1.    Justify the purpose(s) of using confidential information. 

2.    Only use it when absolutely necessary.

3.    Use the minimum that is required.

4.    Access to be on a strict need-to-know basis.

5.    Everyone should understand his or her responsibilities.

6.    Understand and comply with the law.


The Organisation is committed to the enforcement of the following Code of Good Practice in relation to the data it retains on service users and employees. In summary, data will:

·         be fairly and lawfully processed.                         

·         be used for a limited and well-explained purpose.

·         be relevant to the Organisation’s needs.

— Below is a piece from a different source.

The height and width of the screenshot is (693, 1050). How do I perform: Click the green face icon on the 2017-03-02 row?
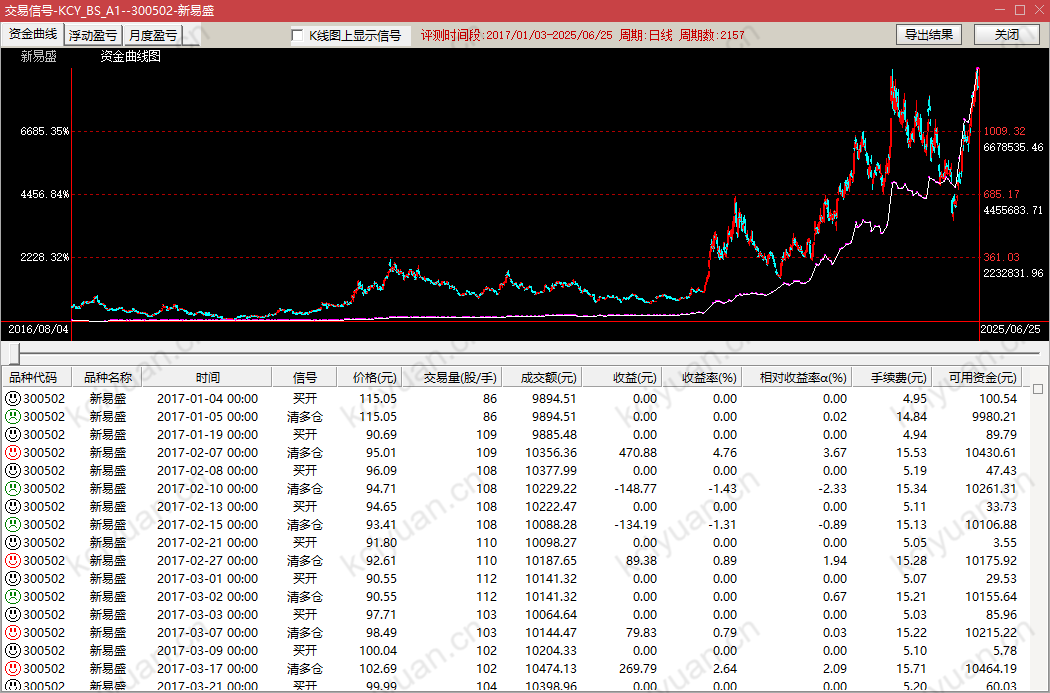12,596
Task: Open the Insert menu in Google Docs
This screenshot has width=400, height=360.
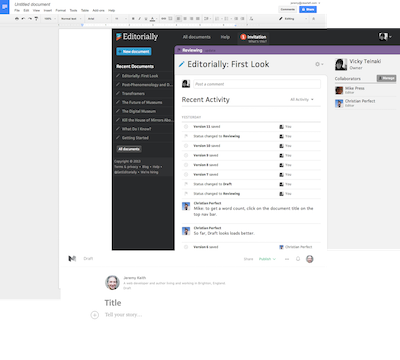Action: tap(48, 11)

·         not be unnecessarily excessive in detail.

·         be accurately maintained.

·         not be kept any longer than is necessary, or as required by law.

·         only be used in accordance with the individual subject’s rights.

·         be securely stored.

·         only be made available to authorised persons.


In this respect the following additional policies within the Organisation’s documentation system are relevant:

·         Policy on Private and Confidentiality

·         Policy on Data Protection

·         Policy on Business Continuity Planning

·         Policy on Duty of Candour

·         Policy on Consent to Treatment and Support




The Organisation will require written consent from the subject individual in order for personal data to be collected, processed and stored. In this respect it will be taken that consent is implied through the following:


1.1  Service users - by the service user accepting the Contract for Care, which is signed by the service user or authorised representative. In order for the Organisation to develop an appropriate Plan of Care personal details must be divulged and kept on record. In this respect Policy Nos 1500 & 1505 (above) are relevant.


1.2  Employees - by completing the Job Application Form at onset of the recruitment process, and where the employee has not registered an objection to their data being used.


2      All individuals, service users and employees, have the right of access to manual, electronic and digital records that are relevant to their personal data. For service users, this is supported by Confidentiality and Data Protection Policy.


3      Where it is deemed necessary to divulge personal data to a third party this will only be done with the express permission of the individual subject, ref. Confidentiality Policy. In this respect both staff and service users / relatives / advocates will also be advised that personal information held by the Organisation may be shared with the Registration/Regulating Authority, as appropriate.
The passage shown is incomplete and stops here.